#### WORK INSTRUCTION
Print the lines of the entries below from the one with "This screenshot has height=363, width=663." through the final line, exactly as they appear. The pictures are not part of the copy.

===== RECORDS PROVIDED =====

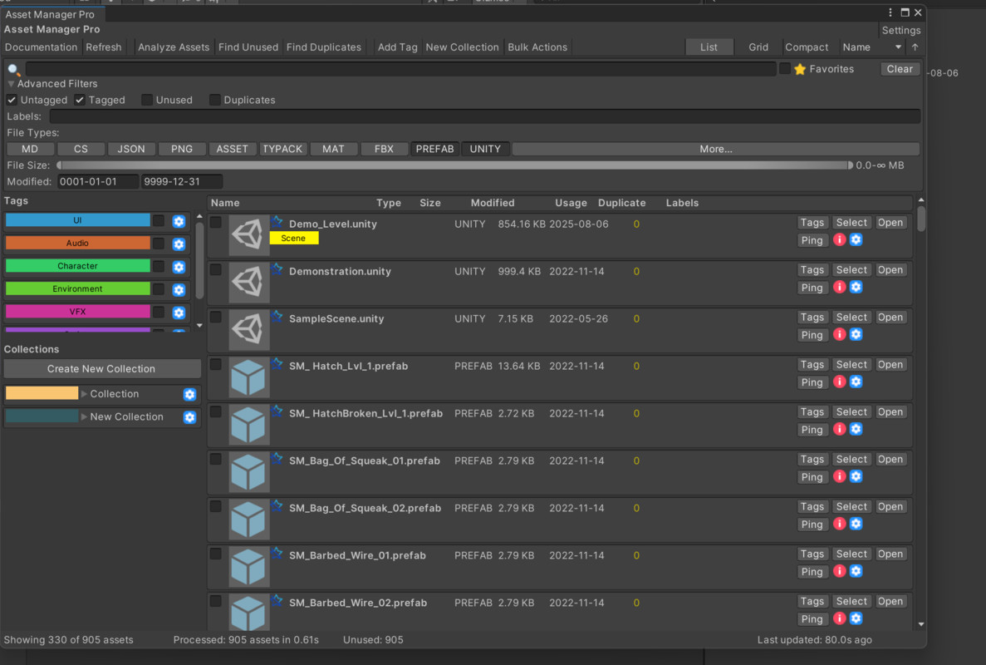This screenshot has height=665, width=986.
Task: Enable the Duplicates filter checkbox
Action: click(214, 100)
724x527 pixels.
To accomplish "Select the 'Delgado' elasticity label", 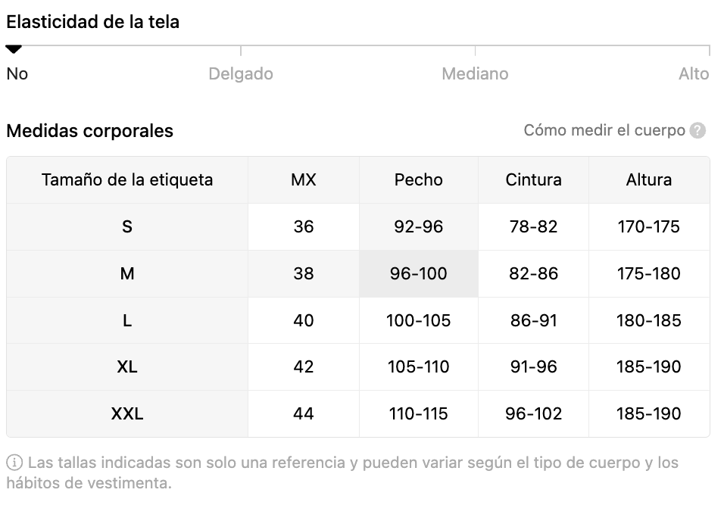I will point(241,74).
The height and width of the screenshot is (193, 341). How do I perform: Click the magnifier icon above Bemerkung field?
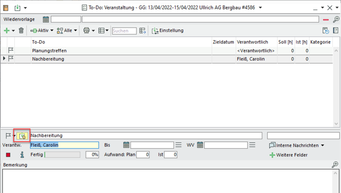click(335, 165)
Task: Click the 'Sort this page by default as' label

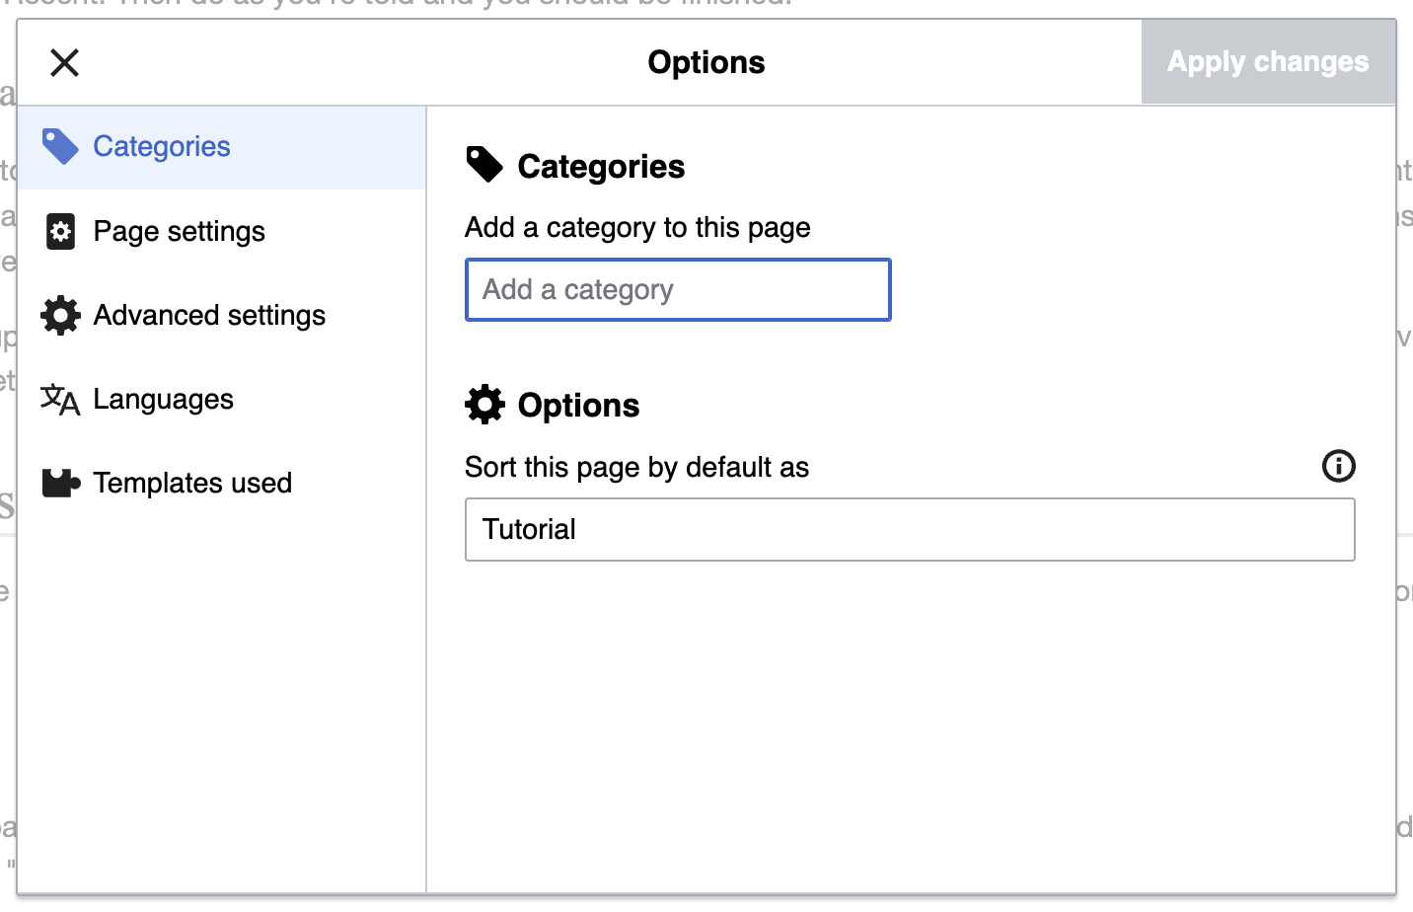Action: coord(636,467)
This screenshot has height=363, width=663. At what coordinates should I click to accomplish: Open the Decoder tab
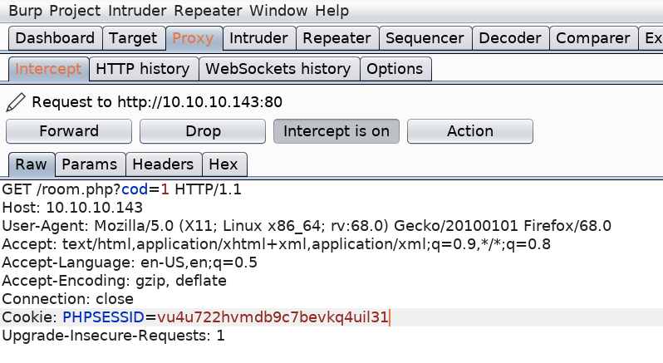point(509,38)
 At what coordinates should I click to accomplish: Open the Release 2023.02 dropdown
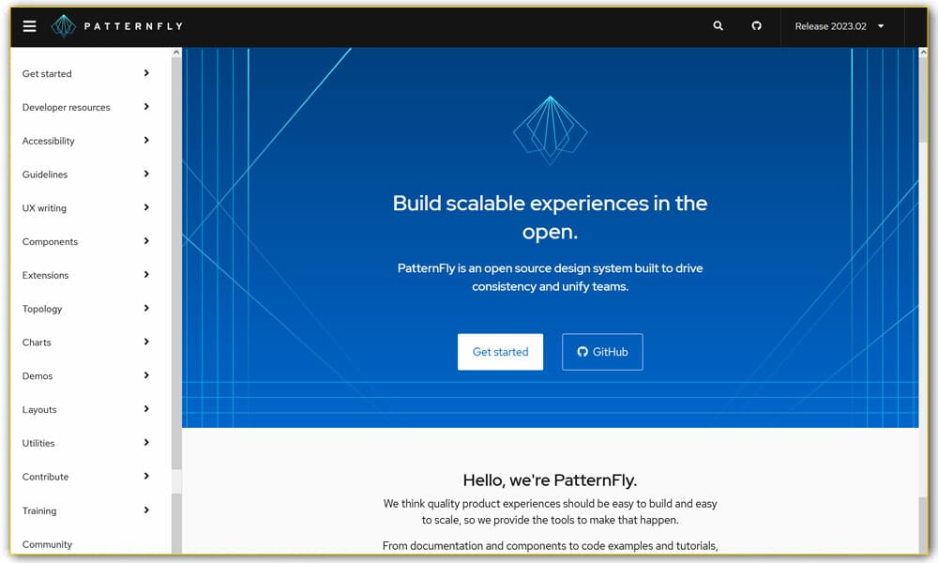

=====

#### REPLY
This screenshot has height=363, width=663. At what coordinates should I click to accomplish: Open the Decoder tab
point(509,38)
 At what coordinates should I click to accomplish: Open the Release 2023.02 dropdown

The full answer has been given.